[Editor’s note: The following contains spoilers for The Sympathizer Episode 3, “Love It or Leave It.”]
The most buzzy aspect of HBO’s new drama The Sympathizer — Robert Downey Jr. playing a series of different characters — hits its peak in Episode 3, “Love It or Leave It.” And even cast member Sandra Oh had questions about one key sequence: During a roundtable interview with her, series star Hoa Xuande, and members of the press, she turned to Xuande mid-interview to ask about the details herself. “Did you rehearse all of it? Who did you start with?”
She was asking specifically about what cast and producers referred to as “the steakhouse scene,” where four of Downey’s different characters come together for an increasingly surreal conversation with The Captain (Xuande), a Vietnamese double agent trying to get his bearing in the chaos following the Vietnam War. Clear digital trickery is involved in bringing together Downey’s various personas — CIA agent Claude, Professor Hammer, filmmaker Niko, and Congressman Ned — for a sequence that required three days of shooting, but was essential to the production.

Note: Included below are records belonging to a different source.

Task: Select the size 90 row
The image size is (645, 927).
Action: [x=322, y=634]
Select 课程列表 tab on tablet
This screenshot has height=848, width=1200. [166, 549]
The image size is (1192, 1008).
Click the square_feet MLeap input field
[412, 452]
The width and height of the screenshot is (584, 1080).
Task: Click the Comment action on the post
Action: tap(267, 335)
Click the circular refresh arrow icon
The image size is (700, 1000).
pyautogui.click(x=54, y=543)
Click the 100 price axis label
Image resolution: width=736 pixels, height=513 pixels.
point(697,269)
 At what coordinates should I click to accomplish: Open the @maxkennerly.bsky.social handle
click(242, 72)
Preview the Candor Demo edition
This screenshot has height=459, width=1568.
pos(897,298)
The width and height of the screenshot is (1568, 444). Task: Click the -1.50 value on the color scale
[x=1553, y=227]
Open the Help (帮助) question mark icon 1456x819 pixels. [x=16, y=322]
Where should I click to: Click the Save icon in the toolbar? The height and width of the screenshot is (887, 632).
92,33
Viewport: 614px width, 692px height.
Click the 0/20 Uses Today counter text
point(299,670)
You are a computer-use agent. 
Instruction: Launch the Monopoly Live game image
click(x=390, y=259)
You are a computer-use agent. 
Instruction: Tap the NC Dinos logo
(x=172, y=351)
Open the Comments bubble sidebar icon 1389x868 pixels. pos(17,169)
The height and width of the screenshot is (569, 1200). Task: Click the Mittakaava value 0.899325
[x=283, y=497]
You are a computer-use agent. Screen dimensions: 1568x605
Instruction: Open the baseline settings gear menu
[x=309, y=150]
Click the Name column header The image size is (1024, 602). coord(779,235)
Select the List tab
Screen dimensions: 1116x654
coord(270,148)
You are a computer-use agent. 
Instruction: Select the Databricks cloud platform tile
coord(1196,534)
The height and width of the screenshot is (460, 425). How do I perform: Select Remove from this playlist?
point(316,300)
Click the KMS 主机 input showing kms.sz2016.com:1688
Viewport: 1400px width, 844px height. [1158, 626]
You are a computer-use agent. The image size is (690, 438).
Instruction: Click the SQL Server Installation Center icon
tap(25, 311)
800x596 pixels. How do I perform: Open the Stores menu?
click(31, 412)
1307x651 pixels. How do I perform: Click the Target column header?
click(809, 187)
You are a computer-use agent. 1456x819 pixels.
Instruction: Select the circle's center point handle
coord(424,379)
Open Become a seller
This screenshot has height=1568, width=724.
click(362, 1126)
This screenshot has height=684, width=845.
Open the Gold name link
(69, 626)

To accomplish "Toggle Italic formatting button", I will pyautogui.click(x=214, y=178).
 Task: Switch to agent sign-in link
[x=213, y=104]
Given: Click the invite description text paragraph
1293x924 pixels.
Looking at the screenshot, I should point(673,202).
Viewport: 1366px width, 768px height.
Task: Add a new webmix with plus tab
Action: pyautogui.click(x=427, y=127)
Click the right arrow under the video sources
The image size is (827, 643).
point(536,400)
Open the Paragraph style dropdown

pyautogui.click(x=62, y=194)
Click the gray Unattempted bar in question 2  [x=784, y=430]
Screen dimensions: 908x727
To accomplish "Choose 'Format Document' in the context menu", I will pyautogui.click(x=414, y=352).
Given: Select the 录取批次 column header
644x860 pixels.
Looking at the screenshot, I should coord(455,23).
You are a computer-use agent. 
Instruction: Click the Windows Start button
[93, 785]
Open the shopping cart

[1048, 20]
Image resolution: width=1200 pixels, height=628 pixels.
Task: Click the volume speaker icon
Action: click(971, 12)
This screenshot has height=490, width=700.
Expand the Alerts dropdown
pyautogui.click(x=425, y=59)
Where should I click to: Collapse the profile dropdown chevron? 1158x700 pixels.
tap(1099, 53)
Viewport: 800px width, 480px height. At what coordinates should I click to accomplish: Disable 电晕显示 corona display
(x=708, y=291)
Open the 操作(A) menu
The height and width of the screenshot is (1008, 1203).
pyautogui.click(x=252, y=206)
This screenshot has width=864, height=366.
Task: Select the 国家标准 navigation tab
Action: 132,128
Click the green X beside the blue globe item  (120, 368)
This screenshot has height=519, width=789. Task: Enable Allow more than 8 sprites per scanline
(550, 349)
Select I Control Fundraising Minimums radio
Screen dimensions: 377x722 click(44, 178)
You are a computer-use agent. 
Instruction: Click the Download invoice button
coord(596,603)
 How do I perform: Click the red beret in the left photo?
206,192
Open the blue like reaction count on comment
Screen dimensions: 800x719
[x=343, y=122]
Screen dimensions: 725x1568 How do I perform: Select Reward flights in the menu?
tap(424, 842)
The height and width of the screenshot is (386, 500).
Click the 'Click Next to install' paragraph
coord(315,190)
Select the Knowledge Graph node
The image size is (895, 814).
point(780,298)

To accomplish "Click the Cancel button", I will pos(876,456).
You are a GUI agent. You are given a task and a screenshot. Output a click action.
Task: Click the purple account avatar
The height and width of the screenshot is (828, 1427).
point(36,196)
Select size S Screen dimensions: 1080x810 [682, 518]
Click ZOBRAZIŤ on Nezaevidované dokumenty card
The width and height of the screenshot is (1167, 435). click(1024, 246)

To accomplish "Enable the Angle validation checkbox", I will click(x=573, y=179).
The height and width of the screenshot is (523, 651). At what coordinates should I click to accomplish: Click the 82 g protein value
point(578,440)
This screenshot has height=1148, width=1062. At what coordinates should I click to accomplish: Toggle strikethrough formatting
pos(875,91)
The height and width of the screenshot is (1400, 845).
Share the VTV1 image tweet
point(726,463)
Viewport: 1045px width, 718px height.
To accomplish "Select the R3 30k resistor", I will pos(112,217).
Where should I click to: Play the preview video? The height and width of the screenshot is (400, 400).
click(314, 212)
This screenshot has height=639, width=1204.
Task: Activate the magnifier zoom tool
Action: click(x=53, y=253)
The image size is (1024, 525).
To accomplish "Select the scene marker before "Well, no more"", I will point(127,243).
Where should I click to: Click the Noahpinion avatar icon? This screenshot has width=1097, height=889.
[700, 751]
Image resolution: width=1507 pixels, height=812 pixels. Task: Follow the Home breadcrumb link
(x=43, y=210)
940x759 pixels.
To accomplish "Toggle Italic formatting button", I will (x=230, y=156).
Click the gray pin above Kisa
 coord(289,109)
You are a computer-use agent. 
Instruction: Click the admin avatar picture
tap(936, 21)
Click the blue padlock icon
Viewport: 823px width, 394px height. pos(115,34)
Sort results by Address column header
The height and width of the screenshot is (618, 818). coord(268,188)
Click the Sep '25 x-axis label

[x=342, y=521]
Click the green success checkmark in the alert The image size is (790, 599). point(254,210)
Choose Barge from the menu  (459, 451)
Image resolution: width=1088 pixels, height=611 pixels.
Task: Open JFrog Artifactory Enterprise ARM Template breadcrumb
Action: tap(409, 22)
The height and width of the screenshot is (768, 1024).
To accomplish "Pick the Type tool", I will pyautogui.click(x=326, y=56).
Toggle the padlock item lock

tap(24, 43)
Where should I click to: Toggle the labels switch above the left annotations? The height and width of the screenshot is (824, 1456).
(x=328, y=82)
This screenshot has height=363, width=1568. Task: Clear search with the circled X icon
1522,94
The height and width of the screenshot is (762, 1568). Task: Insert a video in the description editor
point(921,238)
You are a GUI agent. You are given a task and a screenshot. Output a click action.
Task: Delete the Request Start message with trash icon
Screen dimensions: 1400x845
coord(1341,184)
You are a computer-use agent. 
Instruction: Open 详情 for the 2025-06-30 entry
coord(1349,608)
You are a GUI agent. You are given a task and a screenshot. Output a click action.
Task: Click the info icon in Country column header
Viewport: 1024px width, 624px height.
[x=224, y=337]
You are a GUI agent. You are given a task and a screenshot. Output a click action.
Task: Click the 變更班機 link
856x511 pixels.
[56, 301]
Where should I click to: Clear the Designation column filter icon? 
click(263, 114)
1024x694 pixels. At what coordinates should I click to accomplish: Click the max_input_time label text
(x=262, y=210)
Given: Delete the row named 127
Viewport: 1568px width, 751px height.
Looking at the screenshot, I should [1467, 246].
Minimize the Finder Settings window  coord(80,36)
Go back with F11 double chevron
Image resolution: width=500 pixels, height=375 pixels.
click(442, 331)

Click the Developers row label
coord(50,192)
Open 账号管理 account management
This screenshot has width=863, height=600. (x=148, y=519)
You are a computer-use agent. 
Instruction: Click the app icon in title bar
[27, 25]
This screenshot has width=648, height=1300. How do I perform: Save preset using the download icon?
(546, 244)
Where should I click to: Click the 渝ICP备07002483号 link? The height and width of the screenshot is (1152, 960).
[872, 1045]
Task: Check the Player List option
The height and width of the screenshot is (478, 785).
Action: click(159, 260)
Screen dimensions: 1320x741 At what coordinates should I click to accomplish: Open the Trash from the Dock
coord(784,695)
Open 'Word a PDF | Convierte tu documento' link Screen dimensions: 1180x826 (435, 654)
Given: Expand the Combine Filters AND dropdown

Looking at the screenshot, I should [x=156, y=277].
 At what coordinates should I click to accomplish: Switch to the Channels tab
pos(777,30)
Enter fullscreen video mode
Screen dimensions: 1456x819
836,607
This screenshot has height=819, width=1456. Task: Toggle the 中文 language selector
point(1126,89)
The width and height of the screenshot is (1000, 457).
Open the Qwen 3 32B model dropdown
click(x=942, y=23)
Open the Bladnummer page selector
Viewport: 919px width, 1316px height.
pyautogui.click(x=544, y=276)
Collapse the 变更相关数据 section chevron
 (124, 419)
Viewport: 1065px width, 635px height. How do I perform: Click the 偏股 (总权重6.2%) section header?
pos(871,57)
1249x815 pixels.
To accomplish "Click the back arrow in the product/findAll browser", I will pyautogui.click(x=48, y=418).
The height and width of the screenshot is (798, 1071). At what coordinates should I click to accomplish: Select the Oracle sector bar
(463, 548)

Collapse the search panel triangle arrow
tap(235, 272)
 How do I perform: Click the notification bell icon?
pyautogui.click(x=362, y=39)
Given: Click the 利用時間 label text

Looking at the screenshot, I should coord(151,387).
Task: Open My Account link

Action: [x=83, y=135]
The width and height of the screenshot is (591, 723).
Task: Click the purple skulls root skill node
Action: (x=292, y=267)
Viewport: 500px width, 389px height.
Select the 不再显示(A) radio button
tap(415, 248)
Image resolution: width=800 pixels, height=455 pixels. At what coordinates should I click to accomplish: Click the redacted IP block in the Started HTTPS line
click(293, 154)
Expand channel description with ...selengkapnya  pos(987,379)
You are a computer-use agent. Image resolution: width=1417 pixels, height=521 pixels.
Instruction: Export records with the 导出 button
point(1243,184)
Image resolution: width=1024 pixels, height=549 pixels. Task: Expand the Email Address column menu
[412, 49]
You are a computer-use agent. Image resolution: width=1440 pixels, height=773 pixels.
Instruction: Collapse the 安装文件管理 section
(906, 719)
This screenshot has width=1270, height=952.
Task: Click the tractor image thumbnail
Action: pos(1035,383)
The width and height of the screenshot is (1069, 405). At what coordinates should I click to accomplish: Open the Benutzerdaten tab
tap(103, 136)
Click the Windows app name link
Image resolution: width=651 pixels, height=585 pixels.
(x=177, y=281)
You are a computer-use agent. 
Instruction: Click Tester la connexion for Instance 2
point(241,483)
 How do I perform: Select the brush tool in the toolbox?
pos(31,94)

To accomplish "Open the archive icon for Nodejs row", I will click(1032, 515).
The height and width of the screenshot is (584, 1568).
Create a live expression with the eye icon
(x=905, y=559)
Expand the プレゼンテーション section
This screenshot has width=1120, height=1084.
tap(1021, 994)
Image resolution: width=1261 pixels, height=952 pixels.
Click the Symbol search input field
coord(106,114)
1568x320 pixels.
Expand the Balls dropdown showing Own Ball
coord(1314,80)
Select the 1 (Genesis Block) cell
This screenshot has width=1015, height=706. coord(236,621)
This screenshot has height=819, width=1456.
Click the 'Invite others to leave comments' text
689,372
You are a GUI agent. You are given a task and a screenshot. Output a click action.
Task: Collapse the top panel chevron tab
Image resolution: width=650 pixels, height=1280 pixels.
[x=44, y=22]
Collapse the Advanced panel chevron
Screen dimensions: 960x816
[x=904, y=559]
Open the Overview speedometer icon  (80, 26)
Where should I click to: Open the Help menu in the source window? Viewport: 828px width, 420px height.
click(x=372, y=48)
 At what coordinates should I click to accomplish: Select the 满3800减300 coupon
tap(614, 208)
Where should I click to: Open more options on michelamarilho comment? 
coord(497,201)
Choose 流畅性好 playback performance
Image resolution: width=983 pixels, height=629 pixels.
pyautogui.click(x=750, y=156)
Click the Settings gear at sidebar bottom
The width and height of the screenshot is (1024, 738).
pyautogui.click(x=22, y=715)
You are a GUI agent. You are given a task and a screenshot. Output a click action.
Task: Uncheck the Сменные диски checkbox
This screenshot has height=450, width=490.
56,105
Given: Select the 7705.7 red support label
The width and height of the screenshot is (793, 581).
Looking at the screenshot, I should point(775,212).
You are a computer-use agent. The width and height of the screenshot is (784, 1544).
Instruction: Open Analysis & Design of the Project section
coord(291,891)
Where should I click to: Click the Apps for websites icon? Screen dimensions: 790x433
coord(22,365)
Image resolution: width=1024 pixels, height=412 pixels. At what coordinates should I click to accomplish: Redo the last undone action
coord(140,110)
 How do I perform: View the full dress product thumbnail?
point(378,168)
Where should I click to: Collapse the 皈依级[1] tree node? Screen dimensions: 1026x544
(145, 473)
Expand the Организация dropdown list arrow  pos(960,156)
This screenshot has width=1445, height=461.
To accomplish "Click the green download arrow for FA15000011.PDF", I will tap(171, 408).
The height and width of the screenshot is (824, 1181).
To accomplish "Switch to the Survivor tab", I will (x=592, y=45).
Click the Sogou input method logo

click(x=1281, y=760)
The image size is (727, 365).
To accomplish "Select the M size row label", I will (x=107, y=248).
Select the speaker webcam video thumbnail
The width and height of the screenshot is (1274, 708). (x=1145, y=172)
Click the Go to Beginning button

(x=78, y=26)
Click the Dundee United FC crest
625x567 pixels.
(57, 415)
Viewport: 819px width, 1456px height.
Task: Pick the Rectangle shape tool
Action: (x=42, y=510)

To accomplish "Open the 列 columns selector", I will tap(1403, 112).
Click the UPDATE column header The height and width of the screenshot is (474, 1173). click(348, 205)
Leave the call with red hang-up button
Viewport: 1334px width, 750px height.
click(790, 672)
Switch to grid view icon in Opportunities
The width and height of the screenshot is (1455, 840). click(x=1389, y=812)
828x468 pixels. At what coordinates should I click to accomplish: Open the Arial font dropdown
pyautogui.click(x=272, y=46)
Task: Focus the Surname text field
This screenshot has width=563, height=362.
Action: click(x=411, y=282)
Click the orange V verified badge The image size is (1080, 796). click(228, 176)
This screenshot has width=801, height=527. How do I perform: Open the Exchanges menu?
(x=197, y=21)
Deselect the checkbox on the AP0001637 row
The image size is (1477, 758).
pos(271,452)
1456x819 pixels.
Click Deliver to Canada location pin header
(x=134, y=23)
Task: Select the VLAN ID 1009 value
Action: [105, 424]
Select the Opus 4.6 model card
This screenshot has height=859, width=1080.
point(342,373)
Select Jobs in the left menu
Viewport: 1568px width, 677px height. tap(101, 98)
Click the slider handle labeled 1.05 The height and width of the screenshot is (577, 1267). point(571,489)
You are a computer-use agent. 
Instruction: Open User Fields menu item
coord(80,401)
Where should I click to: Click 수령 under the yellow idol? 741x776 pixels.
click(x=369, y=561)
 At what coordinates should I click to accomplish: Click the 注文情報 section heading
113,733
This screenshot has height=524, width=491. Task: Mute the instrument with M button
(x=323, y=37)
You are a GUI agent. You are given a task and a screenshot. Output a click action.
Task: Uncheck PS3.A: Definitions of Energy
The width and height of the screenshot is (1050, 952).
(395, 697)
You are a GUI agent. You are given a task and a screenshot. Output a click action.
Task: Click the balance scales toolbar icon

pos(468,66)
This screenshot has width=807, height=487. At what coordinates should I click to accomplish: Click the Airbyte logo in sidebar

According to executive producer Susan Downey, “Robert never wanted [the multiple roles] to be some sort of gimmicky idea. He didn’t want it to just be, ‘Oh, this was my Peter Sellers moment. I need to have a real reason that a single actor’s playing these four roles.’”
That reason came, co-showrunner Don McKellar said, out of conversations about how “there’s this recurring motif in The Captain’s life — these sort of patronizing American establishment characters who offer The Captain something and offer to help him and then end up betraying him or being duplicitous. These extravagant sort of archetypes of the American establishment, who all work together, have a common interest, are all members of the same club, like we show in Episode 3. And so we were thinking, how do we evoke that? How do we show the complicity between these characters without, you know, slamming it on the head with dialogue?”
Hence, the multi-casting idea, which executive producer Niv Fichman said made the source material’s author Viet Thanh Nguyen jealous, because “he couldn’t do that in a book.”